Use the Difficulty: Adjusting to the Unexpected
Education is the continuous adjustment of curriculum, strategies, and relationships to stay on mission and sustain the best conditions for learning and growth. Success is the result of harmonious flexibility that resolves the inevitable tensions between our inner selves and the dynamic environment in which we serve.
We gain wisdom and insight from every adventure as an educator. These encounters include all kinds of crazy scenarios, so we use the difficulty and make improvements because we love to learn and get even better.
Such humility is the fertile soil that is prerequisite to a growth mindset.
I'm full of fears and I do my best to avoid
difficulties and any kind of complications.

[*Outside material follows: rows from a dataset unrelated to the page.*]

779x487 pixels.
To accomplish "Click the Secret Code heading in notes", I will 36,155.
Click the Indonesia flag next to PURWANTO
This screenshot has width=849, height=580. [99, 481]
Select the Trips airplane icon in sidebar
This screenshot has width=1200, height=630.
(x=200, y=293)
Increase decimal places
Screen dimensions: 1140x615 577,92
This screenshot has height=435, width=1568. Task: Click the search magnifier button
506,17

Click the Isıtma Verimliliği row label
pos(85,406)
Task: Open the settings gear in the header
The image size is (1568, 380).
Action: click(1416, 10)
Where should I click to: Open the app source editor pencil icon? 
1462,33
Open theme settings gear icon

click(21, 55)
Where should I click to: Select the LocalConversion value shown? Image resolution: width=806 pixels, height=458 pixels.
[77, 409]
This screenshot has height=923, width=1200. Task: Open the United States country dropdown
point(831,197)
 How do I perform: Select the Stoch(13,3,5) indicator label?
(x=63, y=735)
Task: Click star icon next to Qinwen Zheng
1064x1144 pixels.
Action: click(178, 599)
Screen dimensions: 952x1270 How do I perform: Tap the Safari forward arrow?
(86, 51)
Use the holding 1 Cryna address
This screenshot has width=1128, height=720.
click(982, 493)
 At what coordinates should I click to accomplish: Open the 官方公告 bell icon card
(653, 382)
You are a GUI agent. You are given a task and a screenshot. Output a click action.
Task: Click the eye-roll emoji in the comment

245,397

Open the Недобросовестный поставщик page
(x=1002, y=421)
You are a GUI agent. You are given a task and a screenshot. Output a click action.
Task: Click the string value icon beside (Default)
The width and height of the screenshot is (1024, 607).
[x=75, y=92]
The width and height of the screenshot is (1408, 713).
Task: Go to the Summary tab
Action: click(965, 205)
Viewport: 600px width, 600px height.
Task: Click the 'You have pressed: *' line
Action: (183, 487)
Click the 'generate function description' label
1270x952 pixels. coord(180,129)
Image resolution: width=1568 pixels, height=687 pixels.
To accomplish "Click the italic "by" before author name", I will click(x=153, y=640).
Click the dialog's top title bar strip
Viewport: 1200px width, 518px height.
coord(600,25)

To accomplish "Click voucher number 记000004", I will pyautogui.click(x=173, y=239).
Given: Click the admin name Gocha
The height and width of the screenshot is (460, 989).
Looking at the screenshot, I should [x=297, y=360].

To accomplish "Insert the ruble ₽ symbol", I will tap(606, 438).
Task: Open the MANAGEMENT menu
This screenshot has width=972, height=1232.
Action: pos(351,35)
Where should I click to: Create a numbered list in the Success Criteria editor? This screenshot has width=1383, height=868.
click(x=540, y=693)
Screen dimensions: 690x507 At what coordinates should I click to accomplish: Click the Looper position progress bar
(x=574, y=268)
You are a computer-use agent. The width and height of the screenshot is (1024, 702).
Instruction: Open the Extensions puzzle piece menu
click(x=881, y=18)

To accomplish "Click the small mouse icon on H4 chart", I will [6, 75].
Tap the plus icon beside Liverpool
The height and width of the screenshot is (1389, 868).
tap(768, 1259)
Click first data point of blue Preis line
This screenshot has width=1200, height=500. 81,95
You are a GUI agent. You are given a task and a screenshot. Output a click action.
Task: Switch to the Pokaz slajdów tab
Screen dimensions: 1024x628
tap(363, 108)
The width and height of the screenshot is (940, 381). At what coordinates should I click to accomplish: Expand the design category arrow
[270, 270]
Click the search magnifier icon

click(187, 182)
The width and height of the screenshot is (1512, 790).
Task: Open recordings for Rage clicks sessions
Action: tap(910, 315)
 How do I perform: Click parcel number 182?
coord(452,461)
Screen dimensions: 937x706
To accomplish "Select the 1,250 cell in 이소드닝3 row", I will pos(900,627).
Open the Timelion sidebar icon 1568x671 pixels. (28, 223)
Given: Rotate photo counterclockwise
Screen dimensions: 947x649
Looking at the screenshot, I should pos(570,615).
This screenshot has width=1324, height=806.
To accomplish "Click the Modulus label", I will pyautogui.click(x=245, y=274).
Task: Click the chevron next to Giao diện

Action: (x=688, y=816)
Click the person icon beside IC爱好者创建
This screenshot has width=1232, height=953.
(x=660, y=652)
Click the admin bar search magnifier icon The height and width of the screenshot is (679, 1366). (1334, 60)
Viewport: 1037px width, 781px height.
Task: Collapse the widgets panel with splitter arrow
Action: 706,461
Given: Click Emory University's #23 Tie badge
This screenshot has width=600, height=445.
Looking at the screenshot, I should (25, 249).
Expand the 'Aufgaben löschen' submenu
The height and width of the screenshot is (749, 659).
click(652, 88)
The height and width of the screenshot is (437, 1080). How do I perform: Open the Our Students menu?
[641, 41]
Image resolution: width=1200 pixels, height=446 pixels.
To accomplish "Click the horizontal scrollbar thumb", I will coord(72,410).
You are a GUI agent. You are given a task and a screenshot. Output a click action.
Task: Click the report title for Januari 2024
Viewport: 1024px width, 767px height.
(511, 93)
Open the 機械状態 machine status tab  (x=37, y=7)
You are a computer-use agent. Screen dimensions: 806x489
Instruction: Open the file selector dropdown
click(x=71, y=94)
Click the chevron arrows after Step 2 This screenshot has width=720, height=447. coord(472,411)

I like everything around me to be clear
as crystal and completely calm.
— Alfred Hitchcock
It's a good thing Alfred Hitchcock was a filmmaker and not an educator. Once described as an “artist of anxiety,” his obsessiveness with controlling the conditions around him would have violently collided with the unpredictable nature of schools.
We all face difficulties of our own while also taking on the responsibility of loving and guiding students, parents, and colleagues through disruptions and hardships.
Amazing new strengths and miracles are often experienced in those difficulties.
Patience and perseverance have a
magical effect before which difficulties
disappear and obstacles vanish.
— John Quincy Adams
Actor Michael Caine offered some of the best advice I've heard regarding how to respond to the inevitable daily difficulties of life. Click the picture below to watch this brief advice.
Use the Difficulty is a wonderful perspective!
Is it possible that those difficulties actually add flavor to life? Without them, how would we truly celebrate success? Are they crucial to the learning experience?
Absent the struggle and stress, we'd lack the courage and discipline to overcome.
Difficulties mastered are victories won because they strengthen our mind and spirit.
When you encounter difficulties
and contradictions, do not try to
break them, but bend them with
gentleness and time.
— Saint Francis de Sales
Some difficulties can be anticipated, while others are so unexpected that no one can reasonably prepare for them. Resilience and character are measured in how we navigate abrupt interruptions—we reactively allow them to upset our plans and behavior or we find a way to responsively adapt and persevere anyway.
It's our choice.
Educated people who care continue to take the risks because when we find opportunities in the unexpected, we experience the deeper joy of learning and of life.
Use the difficulty this week, my friend, adjusting to the unexpected with wisdom and poise.